Metin ▸
====================

TÜRKİYE CUMHURİYETİ

ANAYASA MAHKEMESİ

 

 

İKİNCİ BÖLÜM

 

KARAR

 

UĞUR BEKAR BAŞVURUSU

(Başvuru Numarası: 2021/36239)

 

Karar Tarihi: 22/5/2024

İKİNCİ BÖLÜM

 

KARAR

 

 

Başkan

:

Basri BAĞCI

Üyeler

:

Engin YILDIRIM

 

 

Rıdvan GÜLEÇ

 

 

Kenan YAŞAR

 

 

Ömer ÇINAR

Raportör

:

Şeyda Nur ÜN

Başvurucu

:

Uğur BEKAR

Vekili

:

Av. Selin KASACI

 

I. BAŞVURUNUN ÖZETİ

1. Başvuru, sosyal medya paylaşımları gerekçe gösterilerek başvurucunun iş sözleşmesinin feshedilmesi nedeniyle ifade özgürlüğünün ihlal edildiği iddiasına ilişkindir.

2. Başvurucu 1971 doğumlu olup 2014 yılından iş sözleşmesinin feshedildiği tarihe kadar Türk Hava Yolları Anonim Ortaklığında (asıl işveren/THY) hizmet alım sözleşmesi kapsamında iş gören özel bir şirkette belirsiz süreli iş sözleşmesiyle çalışmıştır. Başvurucu, iş sözleşmesinin feshedildiği sırada güvenlik koordinatörü olarak çalışmaktadır.

====================

Verilen Bilgiler ▸
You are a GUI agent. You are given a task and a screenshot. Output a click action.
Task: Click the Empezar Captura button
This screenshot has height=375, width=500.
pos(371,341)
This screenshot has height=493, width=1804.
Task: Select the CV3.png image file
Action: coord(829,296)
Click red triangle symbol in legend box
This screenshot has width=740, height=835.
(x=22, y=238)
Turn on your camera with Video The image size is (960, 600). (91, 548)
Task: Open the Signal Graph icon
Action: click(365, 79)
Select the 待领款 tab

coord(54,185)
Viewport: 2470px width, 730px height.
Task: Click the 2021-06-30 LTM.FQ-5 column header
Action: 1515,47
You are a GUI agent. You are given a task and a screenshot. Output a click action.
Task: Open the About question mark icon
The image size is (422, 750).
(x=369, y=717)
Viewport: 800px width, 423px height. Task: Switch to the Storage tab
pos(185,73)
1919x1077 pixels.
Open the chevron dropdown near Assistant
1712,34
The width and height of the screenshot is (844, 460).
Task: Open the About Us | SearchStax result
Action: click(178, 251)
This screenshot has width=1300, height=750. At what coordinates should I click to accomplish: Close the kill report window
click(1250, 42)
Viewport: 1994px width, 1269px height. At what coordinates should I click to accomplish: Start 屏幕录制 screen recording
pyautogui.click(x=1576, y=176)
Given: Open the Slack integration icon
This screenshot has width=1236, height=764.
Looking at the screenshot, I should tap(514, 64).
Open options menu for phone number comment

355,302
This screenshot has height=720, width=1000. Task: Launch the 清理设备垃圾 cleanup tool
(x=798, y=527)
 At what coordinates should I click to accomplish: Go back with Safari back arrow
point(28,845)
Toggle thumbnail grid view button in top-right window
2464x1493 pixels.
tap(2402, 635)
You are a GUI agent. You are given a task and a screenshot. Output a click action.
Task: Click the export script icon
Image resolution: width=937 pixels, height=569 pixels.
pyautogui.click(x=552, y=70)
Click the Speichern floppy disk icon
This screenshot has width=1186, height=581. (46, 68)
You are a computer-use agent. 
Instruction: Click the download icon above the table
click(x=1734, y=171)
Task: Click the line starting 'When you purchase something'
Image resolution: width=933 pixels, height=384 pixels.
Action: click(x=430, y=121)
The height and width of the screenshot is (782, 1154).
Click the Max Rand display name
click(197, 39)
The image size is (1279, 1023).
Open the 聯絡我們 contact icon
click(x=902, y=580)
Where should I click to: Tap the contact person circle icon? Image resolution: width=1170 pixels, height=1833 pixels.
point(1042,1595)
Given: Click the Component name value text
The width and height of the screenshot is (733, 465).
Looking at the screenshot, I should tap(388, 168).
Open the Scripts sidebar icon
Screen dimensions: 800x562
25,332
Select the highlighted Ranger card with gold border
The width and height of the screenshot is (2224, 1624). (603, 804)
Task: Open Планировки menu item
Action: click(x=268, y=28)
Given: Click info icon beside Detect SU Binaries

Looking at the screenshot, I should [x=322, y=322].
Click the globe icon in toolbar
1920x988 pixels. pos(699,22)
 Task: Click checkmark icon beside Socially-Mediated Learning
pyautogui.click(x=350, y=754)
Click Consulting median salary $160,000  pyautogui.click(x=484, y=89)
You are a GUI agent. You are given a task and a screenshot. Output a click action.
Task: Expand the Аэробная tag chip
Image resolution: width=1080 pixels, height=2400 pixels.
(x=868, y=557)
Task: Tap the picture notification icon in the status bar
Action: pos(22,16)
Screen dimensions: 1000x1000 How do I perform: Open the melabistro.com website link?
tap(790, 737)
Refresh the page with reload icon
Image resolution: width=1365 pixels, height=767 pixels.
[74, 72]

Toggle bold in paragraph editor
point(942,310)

====================

Alıştırma Yönergesi ▸
Metne göre aşağıdaki soruları yanıtlayın:
(a) Başvurunun numarası nedir?
(b) Kararda raportör olarak kimin adı geçiyor?
(c) Başvurucu, iş sözleşmesi feshedildiğinde hangi görevde çalışıyordu?
Öğelerin bu çalışmada hiçbir işlevi yoktur.

Yazılı Yanıt ▸
(a) 2021/36239
(b) Şeyda Nur ÜN
(c) Güvenlik koordinatörü